Ni teatro ni Escocia, sorpresas del leal Clarke

Poco después del mediodía del martes, el seleccionador de Escocia entró en el auditorio de Hampden con paso firme, como un luchador que se dirige al ring; Stone Cold Steve Clarke estaba allí.

Clarke arrojó su lista de convocados para el Mundial sobre la mesa y se llevó las manos a los oídos en dirección a los medios allí reunidos. «¿Qué le están diciendo?», preguntó con vehemencia.

Entonces, con un gesto teatral, se llevó las manos a los ojos como si mirara a través de binoculares. «¡América, allá vamos!», gritó. «¡Sí, nena!»

Ojalá.
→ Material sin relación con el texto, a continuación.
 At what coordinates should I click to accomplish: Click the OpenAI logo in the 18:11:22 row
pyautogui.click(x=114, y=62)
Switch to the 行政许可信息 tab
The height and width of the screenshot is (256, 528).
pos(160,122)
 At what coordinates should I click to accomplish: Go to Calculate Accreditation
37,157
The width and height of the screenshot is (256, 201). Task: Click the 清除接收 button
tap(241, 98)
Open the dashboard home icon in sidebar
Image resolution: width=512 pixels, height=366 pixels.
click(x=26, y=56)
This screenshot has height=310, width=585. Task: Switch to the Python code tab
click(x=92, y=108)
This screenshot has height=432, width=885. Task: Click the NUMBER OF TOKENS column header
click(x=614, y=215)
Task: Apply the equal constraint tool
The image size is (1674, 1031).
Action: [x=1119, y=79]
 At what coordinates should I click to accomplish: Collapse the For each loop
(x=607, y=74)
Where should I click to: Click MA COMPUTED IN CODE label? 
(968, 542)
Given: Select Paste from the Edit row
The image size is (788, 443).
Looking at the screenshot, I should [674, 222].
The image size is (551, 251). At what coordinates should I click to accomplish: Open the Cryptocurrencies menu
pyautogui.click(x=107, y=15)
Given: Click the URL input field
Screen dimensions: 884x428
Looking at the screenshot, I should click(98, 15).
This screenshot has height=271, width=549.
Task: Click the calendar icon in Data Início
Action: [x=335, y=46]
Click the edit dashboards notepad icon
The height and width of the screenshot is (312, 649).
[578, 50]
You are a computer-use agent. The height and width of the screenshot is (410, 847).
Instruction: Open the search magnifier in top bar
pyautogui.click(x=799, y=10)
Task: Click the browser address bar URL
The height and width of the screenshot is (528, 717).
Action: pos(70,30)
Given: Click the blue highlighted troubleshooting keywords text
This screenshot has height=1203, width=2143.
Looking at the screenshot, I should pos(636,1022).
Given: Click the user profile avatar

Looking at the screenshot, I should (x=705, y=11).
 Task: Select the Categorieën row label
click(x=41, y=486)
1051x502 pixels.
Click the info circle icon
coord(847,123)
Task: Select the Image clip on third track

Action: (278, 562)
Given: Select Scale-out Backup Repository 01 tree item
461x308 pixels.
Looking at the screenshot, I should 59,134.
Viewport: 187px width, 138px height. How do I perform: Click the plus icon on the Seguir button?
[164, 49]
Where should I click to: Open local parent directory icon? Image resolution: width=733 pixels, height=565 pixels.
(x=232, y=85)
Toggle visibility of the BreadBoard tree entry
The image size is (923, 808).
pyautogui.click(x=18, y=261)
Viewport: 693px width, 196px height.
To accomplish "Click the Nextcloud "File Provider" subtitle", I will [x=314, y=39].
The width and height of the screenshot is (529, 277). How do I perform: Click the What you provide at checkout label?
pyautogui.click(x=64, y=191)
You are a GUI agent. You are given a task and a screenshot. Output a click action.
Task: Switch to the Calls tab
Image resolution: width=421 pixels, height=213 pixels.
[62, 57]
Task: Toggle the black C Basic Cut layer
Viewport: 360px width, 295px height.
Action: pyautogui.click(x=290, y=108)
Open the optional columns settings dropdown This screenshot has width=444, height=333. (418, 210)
La aversión de Clarke al espectáculo hizo que el primer anuncio de la convocatoria de Escocia para el Mundial en casi 30 años fuera de lo más monótono, sin fanfarria por parte del seleccionador, sin nada que lo diferenciara de cualquier otro anuncio de convocatoria.

En las redes sociales, la Asociación Escocesa de Fútbol hizo todo lo posible por darle un toque dramático al asunto, pero Clarke nunca iba a seguirles el juego.

Un partido amistoso contra, bueno, quien sea, o un día trascendental para la selección escocesa y los elegidos que se dirigen a Estados Unidos: da igual. Es su estilo. Consistencia, normalidad, una actitud inmutable.